Micro gas turbines are considered as promising technologies to be applied in the carbon-free hybrid energy system. They can have overall efficiency of about 80% in combined heat and power applications. They have low maintenance requirement, high reliability, and fuel flexibility. In this context, an initiative to investigate different challenges and ultimately corresponding solutions from a small-scale perceptive using a micro gas turbine’s (MGT) system is under development at UiS. The research project indeed aims at performing an energy system analysis using a MGT running on hydrogen as an alternative carbon-free fuel to natural gas.
The present work aims to study the Turbec T100 micro gas turbines’ fuel flexibility in hydrogen application, which is the baseline technology for ongoing hydrogen conversion related experimental activities at UiS. To this end, this study focuses on the performance evaluation of MGT using a dynamic model developed based on Turbec T100 MGT. The modelling is done using UniSim software which is a process simulation tool. The model is validated against the available experimental data from the existing MGT at UiS. The validation results show an acceptable accuracy especially on the loads higher than 60%.

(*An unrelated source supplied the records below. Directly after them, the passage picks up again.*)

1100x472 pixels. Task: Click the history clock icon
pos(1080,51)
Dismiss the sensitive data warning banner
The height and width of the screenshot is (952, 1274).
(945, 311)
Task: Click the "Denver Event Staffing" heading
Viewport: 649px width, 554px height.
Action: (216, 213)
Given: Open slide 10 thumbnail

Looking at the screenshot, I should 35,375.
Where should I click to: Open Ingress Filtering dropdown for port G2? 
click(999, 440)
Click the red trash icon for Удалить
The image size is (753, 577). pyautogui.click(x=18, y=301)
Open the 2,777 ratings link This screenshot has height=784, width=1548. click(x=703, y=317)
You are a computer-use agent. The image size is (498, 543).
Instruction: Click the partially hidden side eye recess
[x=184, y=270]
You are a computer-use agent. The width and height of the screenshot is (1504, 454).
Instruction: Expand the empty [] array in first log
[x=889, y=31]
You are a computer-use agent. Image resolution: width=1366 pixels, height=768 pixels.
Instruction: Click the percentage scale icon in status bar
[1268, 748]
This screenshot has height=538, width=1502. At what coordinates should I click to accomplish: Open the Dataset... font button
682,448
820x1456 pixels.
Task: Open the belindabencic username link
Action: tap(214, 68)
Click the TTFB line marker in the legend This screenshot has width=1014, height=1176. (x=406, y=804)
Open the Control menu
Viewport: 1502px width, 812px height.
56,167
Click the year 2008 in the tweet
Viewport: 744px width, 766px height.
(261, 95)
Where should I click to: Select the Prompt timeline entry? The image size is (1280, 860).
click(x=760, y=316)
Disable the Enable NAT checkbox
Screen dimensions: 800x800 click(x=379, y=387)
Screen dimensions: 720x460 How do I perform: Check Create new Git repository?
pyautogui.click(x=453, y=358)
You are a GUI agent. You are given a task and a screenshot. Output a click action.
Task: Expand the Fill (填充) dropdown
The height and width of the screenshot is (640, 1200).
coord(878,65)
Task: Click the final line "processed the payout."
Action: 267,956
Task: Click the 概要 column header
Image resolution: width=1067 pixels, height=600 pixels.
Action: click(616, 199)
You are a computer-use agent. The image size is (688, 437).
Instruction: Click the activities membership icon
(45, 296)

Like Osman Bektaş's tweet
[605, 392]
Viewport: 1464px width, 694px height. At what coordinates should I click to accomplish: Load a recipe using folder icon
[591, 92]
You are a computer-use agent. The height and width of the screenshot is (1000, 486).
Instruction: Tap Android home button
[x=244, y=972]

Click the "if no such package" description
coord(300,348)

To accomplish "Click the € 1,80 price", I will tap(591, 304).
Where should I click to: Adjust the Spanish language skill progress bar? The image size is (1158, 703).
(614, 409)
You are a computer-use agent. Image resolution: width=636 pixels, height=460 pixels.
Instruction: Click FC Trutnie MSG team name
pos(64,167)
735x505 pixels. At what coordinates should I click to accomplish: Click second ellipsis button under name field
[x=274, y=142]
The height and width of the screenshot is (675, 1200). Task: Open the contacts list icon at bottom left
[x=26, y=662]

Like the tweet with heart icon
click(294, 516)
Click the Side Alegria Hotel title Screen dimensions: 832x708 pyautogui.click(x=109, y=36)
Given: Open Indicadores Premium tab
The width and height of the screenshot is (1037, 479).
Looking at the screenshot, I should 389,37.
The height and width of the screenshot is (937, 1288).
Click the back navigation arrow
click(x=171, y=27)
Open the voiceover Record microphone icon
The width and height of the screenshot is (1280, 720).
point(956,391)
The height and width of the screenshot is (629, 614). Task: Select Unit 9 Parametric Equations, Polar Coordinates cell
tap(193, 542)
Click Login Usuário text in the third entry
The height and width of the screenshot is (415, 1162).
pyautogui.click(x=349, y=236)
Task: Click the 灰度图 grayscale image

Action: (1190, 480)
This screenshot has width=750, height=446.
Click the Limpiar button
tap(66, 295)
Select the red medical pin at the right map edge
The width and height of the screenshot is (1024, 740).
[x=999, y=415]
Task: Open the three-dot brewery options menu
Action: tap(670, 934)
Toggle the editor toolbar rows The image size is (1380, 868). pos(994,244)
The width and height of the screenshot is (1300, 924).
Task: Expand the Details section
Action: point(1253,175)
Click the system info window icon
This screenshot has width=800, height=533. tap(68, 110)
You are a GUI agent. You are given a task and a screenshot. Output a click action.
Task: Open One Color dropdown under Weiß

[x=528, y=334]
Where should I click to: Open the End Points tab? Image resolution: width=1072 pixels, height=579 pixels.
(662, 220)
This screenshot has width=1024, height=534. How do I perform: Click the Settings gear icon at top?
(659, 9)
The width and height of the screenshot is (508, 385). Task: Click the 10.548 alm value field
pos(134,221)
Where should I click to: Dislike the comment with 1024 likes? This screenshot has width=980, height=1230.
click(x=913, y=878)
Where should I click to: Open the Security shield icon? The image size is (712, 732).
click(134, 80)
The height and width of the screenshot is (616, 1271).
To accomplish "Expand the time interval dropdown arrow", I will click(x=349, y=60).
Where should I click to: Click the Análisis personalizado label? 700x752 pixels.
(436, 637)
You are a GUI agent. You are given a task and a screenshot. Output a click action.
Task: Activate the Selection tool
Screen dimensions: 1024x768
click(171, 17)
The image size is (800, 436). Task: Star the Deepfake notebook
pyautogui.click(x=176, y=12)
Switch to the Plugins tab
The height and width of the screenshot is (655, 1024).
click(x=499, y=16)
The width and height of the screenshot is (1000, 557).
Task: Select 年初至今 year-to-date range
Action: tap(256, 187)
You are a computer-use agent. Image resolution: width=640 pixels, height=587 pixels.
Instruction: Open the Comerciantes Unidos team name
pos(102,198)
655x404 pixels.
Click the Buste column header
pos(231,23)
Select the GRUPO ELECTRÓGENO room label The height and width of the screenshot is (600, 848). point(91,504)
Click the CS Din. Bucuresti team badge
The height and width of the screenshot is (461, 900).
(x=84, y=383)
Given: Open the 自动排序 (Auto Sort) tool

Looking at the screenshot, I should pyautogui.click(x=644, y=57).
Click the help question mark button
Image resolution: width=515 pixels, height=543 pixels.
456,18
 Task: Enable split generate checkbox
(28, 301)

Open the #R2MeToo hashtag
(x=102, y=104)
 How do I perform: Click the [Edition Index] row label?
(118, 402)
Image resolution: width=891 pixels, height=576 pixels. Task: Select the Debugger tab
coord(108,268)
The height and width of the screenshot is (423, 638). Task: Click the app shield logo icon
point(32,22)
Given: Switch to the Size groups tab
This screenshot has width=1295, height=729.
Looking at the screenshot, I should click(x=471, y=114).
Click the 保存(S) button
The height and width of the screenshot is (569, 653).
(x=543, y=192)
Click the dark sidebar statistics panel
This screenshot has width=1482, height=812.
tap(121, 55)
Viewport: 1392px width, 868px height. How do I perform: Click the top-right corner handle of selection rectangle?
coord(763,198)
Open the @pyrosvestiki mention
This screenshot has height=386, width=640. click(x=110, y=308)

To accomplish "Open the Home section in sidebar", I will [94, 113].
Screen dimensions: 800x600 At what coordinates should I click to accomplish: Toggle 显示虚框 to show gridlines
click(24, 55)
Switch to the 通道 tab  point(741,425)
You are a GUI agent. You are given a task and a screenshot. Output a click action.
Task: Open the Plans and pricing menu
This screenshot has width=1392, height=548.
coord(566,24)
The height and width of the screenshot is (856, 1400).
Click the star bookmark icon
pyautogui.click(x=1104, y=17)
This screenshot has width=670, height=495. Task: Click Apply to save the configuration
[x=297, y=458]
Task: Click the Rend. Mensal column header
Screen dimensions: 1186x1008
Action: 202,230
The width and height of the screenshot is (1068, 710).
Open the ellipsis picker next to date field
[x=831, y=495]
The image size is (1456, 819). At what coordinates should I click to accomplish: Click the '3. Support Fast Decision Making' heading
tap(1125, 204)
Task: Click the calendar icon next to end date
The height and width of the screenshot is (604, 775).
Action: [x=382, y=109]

Using the validated model, the thesis presents the results of the simulation model with regards to fuel flexibility and performance of the MGT in hydrogen applications. Various fraction of hydrogen in natural gas (NG) is applied, to analyze the performance and efficiency of the gas turbine at different loads. Additionally, the effect of ambient temperature at constant load is studied. The results shows that higher hydrogen fractions in the fuel leads to lower fuel consumptions (mass) and higher electrical efficiencies but slight reduction in surge margin. The results from the effect of ambient temperature, at constant power output, confirms lower electrical efficiency and higher fuel consumption at higher air temperature but slightly higher surge margin.
As the main result, it can be suggested that converting the existing NG-based MGT to hydrogen based MGT not only worsens the overall performance of the gas turbine but also some improvements could potentially be achieved. And there is no need to modify/re-bundle the existing compressor or the turbine. On the other hand, combustion module, ventilation system, control valves, control system, safety systems such hydrogen detection and inert gas purge system, metering and gas composition monitoring requires upgrade to use the turbine for 0 to 100% hydrogen in natural gas.
A preliminary dynamic case study is also carried out for a hypothetical scenario to illustrate the capabilities of the simulation on the study of the MGT dynamic behavior in a future distributed energy system. According to the results, some challenges such as those concerning how quickly MGT can react on load changes, load profile, fuel availability and optimum operation exist, which however needs to be addressed in detail before drawing any conclusion. This has already been planned as a part of the future work. Solutions such as MGT integration to a storage system e.g., batteries for low power shortages, using predictive analysis to better plan the MGT start-up/ramping and overcome fast load changes as well as optimizing the control philosophy to minimize frequent start-up and shutdown of the MGT, can be among the improvement opportunities in the system. | |